Letting Teenagers Fail – Why It Matters

The saying goes “What doesn’t kill you makes you stronger.” This is not traditional parenting advice, nor is it perfect parenting advice, but it wouldn’t hurt this generation of teenagers if it got a bit more of an airing.

Parenting teenagers with the goal of keeping them happy or preventing them from enduring any form of hardship is not a beneficial one, despite the prevailing sentiment of much modern parenting. In fact, it runs counter to the process of raising someone to be a well adjusted adult, able to live a life of meaning and purpose.

I imagine most of you who read this are nodding your heads. Yet I get the sense the prevailing sentiment of 21st century parenting and education focuses a great deal on the achievement, success, and praise of young people. I can’t help but feel there is an increasing aversion to risk and less tolerance of failure than there has been in the past (if you disagree please let me know in the comments below).
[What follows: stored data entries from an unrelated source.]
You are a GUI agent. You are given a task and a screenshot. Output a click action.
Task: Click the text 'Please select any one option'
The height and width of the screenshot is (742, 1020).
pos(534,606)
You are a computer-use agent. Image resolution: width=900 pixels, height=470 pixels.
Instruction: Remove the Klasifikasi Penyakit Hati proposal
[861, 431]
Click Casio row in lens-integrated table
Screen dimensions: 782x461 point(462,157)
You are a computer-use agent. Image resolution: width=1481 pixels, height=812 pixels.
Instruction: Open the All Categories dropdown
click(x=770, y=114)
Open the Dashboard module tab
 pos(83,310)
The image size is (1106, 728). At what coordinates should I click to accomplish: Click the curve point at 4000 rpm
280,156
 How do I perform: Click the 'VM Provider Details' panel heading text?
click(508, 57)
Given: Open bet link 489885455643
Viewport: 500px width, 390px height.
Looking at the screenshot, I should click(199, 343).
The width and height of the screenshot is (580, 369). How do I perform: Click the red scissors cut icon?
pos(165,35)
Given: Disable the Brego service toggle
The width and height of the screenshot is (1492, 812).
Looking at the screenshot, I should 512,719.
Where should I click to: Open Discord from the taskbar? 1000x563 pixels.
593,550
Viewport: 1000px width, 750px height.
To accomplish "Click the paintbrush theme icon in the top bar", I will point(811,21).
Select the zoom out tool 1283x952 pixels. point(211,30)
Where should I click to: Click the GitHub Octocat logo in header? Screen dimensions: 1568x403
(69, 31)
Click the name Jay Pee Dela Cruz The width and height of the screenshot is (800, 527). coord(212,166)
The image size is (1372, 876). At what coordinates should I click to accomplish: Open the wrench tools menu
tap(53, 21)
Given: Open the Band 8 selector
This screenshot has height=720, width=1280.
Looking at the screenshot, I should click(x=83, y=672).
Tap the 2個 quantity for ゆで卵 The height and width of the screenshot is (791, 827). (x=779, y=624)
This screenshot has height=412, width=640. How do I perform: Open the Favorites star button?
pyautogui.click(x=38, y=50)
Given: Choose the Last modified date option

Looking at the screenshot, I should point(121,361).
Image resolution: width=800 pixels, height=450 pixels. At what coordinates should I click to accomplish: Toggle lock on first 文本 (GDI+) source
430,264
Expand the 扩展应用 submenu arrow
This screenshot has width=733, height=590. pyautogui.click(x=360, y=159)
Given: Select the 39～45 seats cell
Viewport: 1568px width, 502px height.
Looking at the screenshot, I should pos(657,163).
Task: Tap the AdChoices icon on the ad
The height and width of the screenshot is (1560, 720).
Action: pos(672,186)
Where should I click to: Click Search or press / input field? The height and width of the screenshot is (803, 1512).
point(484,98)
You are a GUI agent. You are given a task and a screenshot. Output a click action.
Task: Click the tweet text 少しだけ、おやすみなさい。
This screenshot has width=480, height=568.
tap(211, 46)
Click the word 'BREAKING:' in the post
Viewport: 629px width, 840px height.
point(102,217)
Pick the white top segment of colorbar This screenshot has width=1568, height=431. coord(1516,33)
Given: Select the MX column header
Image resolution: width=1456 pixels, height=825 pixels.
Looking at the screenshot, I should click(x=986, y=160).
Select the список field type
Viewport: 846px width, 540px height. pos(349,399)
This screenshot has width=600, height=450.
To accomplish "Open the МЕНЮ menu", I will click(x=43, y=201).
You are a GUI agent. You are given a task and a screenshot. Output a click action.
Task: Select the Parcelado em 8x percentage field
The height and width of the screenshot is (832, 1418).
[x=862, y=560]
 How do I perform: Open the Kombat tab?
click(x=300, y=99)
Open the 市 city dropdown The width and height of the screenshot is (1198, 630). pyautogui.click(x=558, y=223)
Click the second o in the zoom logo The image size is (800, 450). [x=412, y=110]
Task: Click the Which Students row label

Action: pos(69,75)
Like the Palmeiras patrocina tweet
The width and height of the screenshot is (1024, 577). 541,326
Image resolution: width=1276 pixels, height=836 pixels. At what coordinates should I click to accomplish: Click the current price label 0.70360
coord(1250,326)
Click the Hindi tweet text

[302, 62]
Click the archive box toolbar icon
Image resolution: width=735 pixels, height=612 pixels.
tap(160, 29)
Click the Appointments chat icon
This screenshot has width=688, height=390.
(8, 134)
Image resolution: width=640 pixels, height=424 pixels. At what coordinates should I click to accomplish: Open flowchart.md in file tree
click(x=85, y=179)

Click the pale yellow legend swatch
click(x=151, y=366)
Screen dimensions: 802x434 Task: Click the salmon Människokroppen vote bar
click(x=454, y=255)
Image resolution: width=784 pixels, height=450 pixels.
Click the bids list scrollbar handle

This article is a brief attempt to wave the flag for a less controlled and more holistic approach to raising teenagers. It is a little reminder for us all that failure, mistakes and disappointment play an important and inevitable role in life, and therefore should be allowed for and acknowledged rather than avoided and downplayed.

Why Parents Don’t Let Teenagers Fail

I doubt there are many parents who set out to undermine their kid’s learning opportunities. Approaches to parenting styles are influenced by a host of factors. Amidst all the advice, emotion, and business of family life it is easy for parenting approaches and motivations to get a bit confused.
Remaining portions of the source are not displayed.